**THE EXERCISE:**
Please count how many lines of the records contain the string "perform", with case counting, and reply with only that number.

Records for locating words and elements
— BEGIN —

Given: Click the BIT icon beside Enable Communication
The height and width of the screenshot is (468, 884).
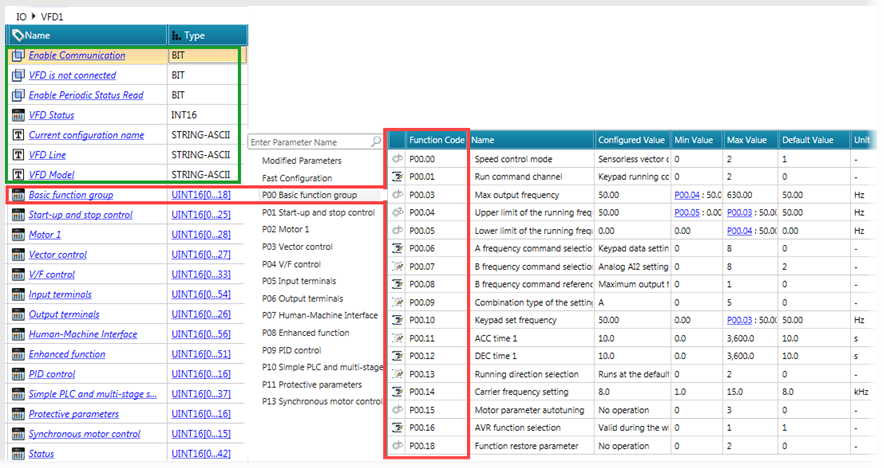Looking at the screenshot, I should click(17, 56).
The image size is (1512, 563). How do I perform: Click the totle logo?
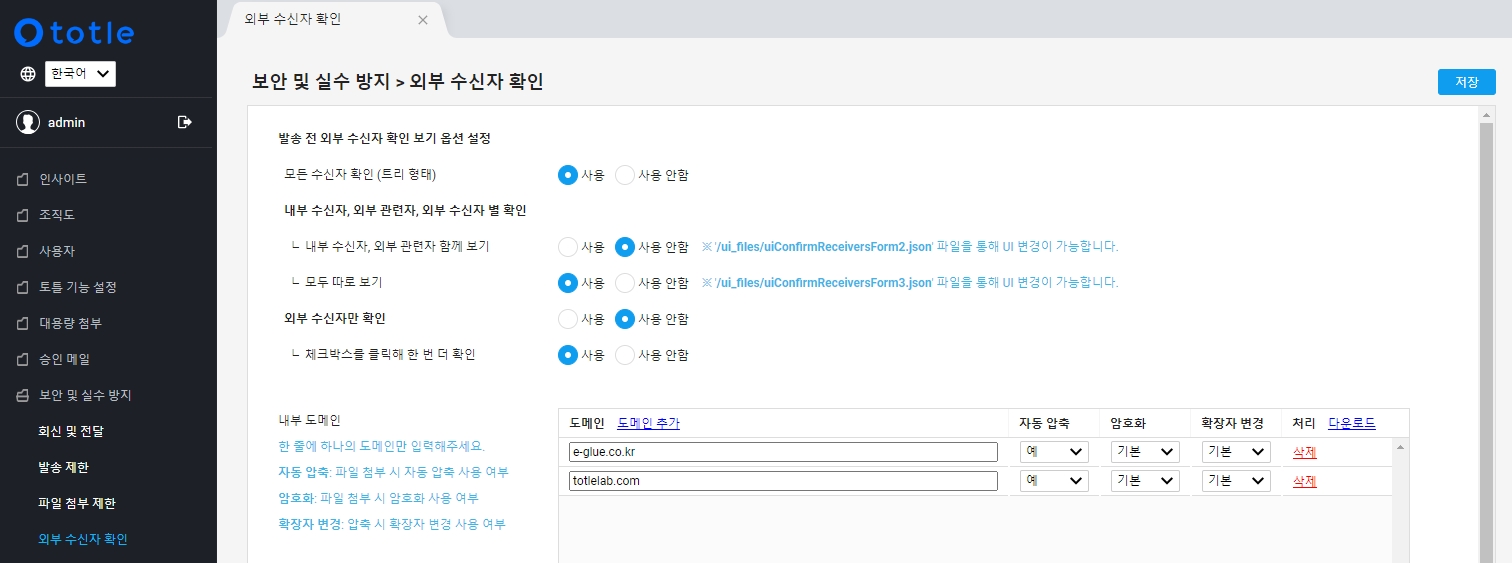tap(74, 32)
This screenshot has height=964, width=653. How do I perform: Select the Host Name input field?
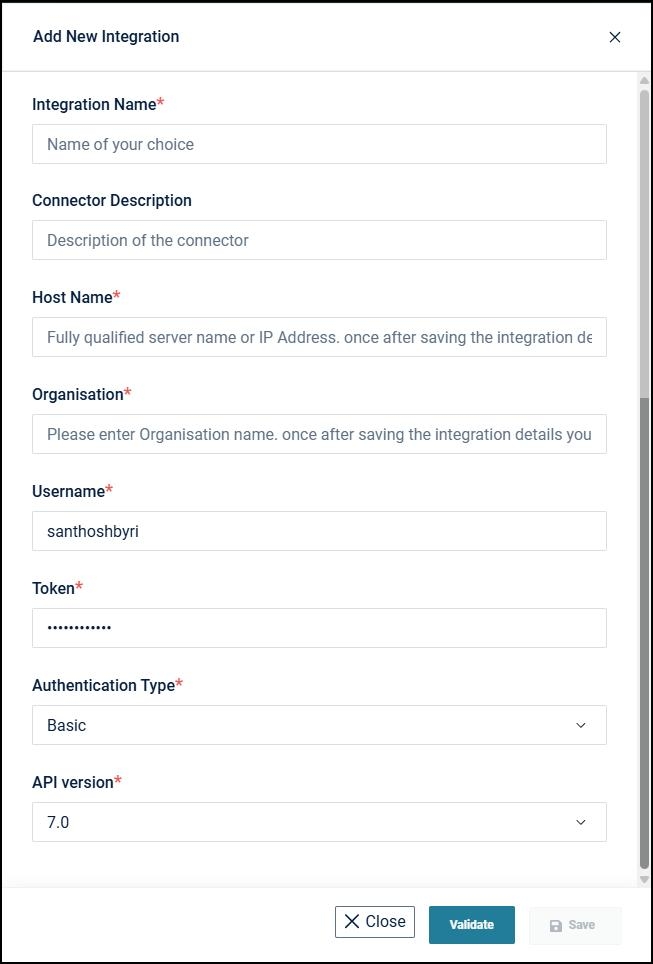[319, 337]
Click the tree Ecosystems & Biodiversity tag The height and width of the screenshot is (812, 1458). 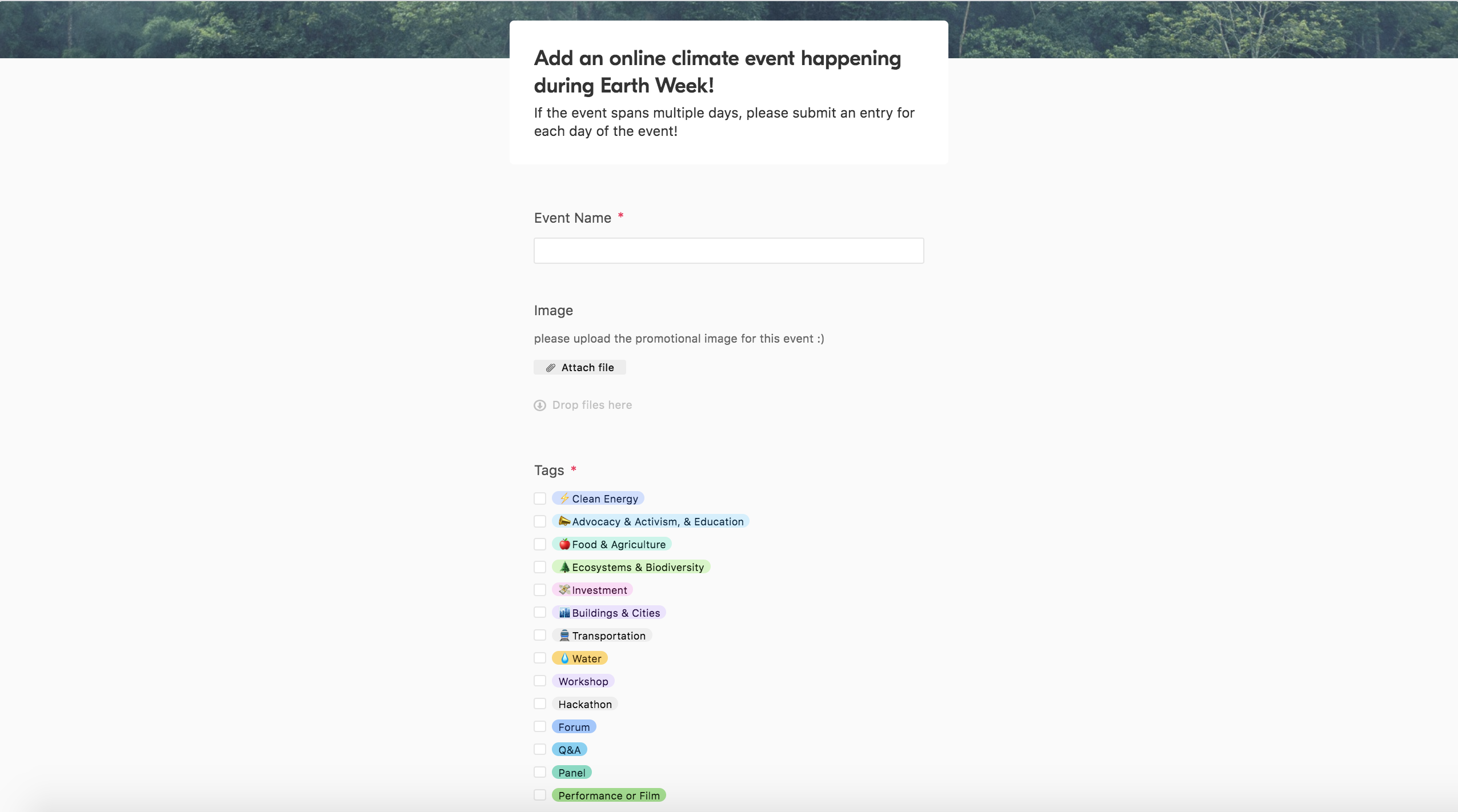631,567
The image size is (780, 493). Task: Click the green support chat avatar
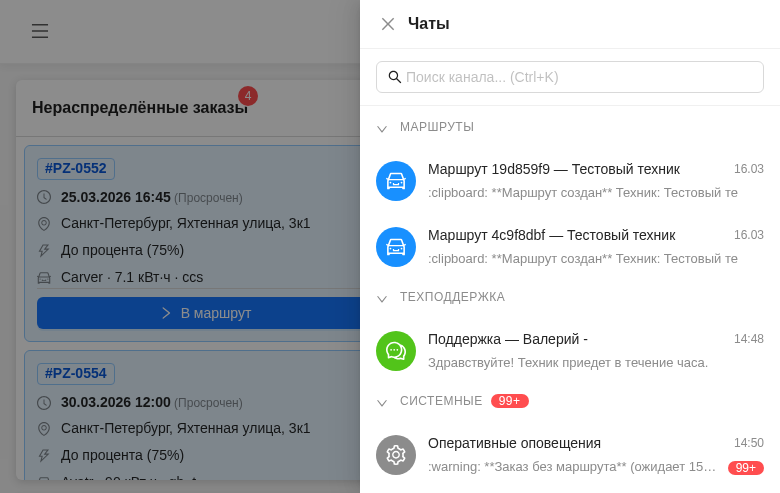pyautogui.click(x=396, y=351)

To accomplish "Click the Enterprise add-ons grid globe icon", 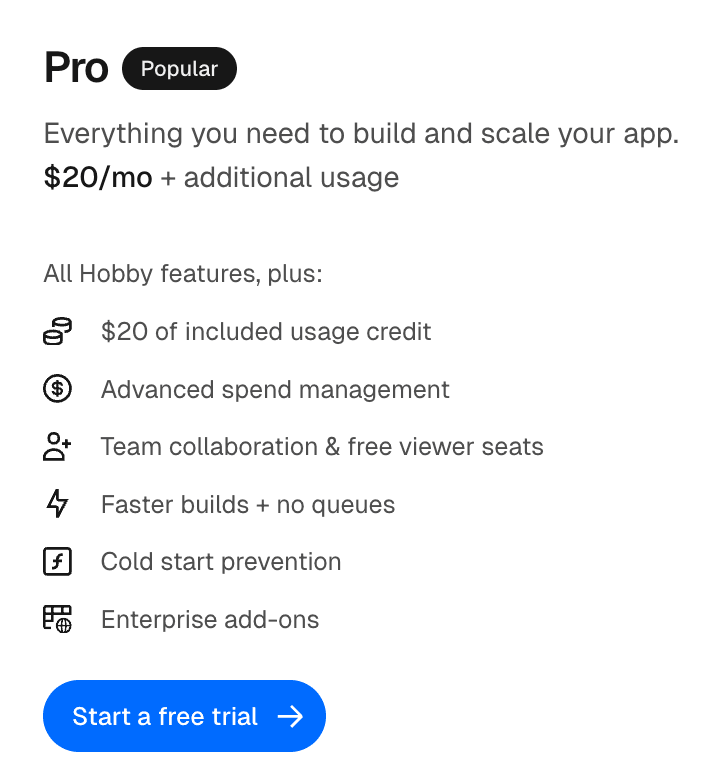I will click(x=58, y=619).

— END —

**ANSWER TO THIS TASK:**
2